### Records for this task
· · · · ·

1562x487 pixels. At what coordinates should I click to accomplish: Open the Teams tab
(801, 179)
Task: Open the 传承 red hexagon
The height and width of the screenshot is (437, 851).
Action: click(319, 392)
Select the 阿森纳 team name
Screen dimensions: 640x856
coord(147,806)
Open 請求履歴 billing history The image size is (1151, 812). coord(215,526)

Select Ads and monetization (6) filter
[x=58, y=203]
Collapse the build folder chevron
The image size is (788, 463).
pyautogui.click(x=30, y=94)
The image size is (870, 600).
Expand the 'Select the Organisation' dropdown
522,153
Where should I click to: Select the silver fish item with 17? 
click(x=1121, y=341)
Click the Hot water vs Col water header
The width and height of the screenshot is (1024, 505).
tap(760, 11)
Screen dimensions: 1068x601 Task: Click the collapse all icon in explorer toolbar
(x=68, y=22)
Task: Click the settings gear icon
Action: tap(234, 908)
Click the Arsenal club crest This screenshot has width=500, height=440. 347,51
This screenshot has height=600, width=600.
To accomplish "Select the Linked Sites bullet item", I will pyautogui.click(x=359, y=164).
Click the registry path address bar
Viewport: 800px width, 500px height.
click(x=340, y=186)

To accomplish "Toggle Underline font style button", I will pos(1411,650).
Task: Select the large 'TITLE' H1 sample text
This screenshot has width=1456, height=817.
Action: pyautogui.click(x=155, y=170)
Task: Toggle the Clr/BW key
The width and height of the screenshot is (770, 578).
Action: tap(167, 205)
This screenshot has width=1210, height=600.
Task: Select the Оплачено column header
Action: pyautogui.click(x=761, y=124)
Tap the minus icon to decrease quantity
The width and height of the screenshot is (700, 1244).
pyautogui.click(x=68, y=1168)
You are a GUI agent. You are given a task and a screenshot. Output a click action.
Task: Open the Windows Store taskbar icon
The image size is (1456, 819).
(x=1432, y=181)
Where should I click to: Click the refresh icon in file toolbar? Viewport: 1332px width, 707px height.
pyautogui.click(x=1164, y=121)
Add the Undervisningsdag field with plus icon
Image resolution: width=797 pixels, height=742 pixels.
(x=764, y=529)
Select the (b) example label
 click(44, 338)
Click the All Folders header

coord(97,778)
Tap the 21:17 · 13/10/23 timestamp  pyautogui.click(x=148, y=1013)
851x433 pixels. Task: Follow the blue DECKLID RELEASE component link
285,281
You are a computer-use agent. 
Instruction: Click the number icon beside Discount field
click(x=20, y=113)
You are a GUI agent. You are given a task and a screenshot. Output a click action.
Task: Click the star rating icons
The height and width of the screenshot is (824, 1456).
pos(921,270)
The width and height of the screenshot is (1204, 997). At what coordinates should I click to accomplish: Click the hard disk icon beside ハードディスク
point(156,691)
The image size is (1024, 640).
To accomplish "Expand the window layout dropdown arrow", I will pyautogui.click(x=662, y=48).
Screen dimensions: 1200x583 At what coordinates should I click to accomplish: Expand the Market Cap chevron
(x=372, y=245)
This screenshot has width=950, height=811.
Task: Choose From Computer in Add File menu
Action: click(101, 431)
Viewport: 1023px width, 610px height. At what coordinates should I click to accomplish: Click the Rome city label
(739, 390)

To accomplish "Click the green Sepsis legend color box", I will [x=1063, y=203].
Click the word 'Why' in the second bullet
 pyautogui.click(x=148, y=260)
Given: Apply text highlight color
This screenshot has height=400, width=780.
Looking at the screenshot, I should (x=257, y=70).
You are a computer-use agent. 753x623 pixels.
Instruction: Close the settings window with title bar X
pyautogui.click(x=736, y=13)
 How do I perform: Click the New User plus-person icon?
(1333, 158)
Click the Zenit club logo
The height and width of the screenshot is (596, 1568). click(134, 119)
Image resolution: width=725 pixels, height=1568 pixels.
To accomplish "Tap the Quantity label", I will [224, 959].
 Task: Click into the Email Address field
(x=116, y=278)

· · · · ·

Only the lines from the one holding "Click the word 'Why' in the second bullet" to the end of the listing are to be written out, word for word.

Click the word 'Why' in the second bullet
 pyautogui.click(x=148, y=260)
Given: Apply text highlight color
This screenshot has height=400, width=780.
Looking at the screenshot, I should (x=257, y=70).
You are a computer-use agent. 753x623 pixels.
Instruction: Close the settings window with title bar X
pyautogui.click(x=736, y=13)
 How do I perform: Click the New User plus-person icon?
(1333, 158)
Click the Zenit club logo
The height and width of the screenshot is (596, 1568). click(134, 119)
Image resolution: width=725 pixels, height=1568 pixels.
To accomplish "Tap the Quantity label", I will [224, 959].
 Task: Click into the Email Address field
(x=116, y=278)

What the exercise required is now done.